Commission principles on remuneration in financial institutions

29 April 2009

The Recommendation sets out guidelines on the structure of pay, on the process of design and implementation of remuneration policies and on the role of supervisory authorities in the review of remuneration policies of financial institutions.

The Commission adopted a Recommendation on remuneration in the financial services sector. It recommends that Member States should ensure that financial institutions have remuneration policies for risk-taking staff that are consistent with and promote sound and effective risk-management.

 

The Recommendation sets out guidelines on the structure of pay, on the process of design and implementation of remuneration policies and on the role of supervisory authorities in the review of remuneration policies of financial institutions.

 

The Recommendation invites Member States to adopt measures in four areas:

Ø       Structure of pay: Financial institutions should strike an appropriate balance between the level of the core pay and the level of the bonus and should be able to claim back already paid bonuses.

Ø       Governance: Remuneration policy should be transparent and contain measures to avoid conflicts of interest. Board members and other staff involved in the design and operation of remuneration policies should be independent.

Ø       Disclosure: Remuneration policy should be adequately disclosed to stakeholders.

Ø       Supervision: Supervisors should ensure that financial institutions apply the principles on sound remuneration policies to the largest possible extent.

 

The Recommendation covers all sectors of the financial services industry so as to avoid loopholes and prevent distortions of competition between different sectors and financial institutions. The principles apply to all categories of staff whose professional activities have a material impact on the risk profile of the financial institution.

 

The Recommendation will be followed up by legislative proposals to bring remuneration schemes within the scope of prudential oversight.

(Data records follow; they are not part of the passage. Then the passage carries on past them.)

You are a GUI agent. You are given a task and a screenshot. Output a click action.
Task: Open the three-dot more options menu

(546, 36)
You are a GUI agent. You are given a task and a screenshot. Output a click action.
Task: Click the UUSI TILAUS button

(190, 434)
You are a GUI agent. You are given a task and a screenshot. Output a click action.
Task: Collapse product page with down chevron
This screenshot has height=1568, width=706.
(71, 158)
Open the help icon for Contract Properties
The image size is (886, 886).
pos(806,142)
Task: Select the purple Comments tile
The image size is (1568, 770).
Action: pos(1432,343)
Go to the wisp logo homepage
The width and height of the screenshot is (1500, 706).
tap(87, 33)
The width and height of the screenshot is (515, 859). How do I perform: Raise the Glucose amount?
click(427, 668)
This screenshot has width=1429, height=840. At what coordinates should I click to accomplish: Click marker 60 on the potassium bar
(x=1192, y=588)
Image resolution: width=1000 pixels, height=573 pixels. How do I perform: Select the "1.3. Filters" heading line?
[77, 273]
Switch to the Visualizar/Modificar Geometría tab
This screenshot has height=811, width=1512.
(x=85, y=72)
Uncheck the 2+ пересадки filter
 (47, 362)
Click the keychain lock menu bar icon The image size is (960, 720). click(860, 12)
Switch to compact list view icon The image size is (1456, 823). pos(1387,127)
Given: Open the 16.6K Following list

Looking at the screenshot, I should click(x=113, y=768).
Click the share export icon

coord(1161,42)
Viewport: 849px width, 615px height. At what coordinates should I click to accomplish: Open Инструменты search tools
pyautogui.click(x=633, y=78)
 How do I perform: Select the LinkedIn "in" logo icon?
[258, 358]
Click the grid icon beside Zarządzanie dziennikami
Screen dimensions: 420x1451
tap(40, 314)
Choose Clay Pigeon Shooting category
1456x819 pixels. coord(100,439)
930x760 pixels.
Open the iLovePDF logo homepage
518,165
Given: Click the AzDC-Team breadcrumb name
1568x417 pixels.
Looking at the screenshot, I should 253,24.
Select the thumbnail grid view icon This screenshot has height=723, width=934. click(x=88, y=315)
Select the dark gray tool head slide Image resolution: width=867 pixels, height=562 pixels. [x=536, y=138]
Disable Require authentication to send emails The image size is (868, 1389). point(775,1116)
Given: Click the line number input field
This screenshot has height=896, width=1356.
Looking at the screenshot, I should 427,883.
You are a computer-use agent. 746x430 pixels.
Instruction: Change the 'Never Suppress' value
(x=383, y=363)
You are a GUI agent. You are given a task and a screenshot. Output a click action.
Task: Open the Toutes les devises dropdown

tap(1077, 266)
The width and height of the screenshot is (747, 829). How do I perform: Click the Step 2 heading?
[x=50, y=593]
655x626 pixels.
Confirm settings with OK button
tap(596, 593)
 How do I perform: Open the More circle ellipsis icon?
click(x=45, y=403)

In June, the Commission will present proposals to revise the Capital Requirements Directive to ensure that regulatory capital adequately covers the risks inherent in banks' trading book, securitisation positions and remuneration policies.

 

After one year, the Commission will examine both Recommendations in the light of the experience acquired and of the outcome of the monitoring and will submit an evaluation report on Member States' application of both Recommendations.

 

The full text of the Recommendation will be available on the Commission website soon.